同年8月29日に開催された収用委員会において、塚本委員長は、「申請をいったん取り下げることを勧める。9月22日までに取り下げなければ、26日に申請を却下して審理を終結させる」と国交省に取下げを迫った。
取下げ勧告と圧倒的な世論を受けて、国交省は、冒頭の収用申請取下げを余儀なくされた。
7 新たな綱引き
国交省が、収用申請の取下げを行ったため、事業認定からやり直しを行う必要がある。すなわち、農水省による新利水計画が確定した段階で、国交省がダム基本計画を変更し、再度球磨川漁協と補償交渉を行ったうえで、収用手続を始めなければならない。本体着工の前提が整ったとしても、ダム完成までには10年以上の工事期間を要することが明らかである。

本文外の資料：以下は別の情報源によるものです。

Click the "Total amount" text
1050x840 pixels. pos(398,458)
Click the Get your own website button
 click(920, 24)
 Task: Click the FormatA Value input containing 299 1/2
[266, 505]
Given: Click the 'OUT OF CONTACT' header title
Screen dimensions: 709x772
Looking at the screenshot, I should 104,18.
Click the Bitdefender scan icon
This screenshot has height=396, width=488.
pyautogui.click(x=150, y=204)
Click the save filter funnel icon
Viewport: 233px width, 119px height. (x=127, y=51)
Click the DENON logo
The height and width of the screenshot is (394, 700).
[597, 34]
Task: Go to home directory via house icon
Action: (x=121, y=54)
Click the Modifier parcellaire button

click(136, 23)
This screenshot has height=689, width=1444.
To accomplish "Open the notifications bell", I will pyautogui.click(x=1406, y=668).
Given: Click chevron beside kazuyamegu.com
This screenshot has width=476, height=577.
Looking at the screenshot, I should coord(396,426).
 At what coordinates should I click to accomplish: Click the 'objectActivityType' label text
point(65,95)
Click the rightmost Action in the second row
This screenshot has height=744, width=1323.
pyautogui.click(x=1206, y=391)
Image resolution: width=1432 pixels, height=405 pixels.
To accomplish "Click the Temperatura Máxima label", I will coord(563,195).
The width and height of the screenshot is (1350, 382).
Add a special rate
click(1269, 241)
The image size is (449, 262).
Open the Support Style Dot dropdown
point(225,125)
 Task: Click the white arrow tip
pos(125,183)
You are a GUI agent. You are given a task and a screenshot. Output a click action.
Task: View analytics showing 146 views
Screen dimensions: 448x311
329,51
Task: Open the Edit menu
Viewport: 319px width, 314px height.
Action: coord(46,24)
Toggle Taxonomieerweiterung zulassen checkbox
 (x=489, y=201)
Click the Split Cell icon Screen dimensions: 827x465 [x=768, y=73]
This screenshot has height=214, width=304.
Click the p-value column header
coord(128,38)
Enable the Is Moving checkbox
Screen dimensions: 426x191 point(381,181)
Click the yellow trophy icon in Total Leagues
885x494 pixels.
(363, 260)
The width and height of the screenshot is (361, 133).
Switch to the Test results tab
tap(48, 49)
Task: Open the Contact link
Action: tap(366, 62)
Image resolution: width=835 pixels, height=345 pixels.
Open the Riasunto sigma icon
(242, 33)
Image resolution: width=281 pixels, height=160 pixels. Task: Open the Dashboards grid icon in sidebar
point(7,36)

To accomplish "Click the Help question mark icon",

収用申請取下げに危機感を抱いた地元自治体やダム推進勢力は、あくまでもダム建設を促進する構えを崩していない。
しかしながら、川辺川ダム計画は、1967(昭和42)年の計画公表以来約40年が経過し、これ以上流域関係者を巻き込むことは許されない。すなわち、地元では、ダム建設のために河川の整備や利水施設の改修が後回しにされてきたが、過疎化・高齢化が進むなかで社会情勢が変化し、ダム建設の大義名分は失われている。
国交省は、速やかに川辺川ダム計画を撤回し、疲弊した人吉球磨地方の再建に1日も早く着手すべきである。そのために、利水事業はダムから切り離し、「早く安い水」を農家に届ける方策を講じるべきである。また、治水事業についても、これまで放置されてきた河川改修に取り組み、ダムによらない洪水防止対策を推進すべきである。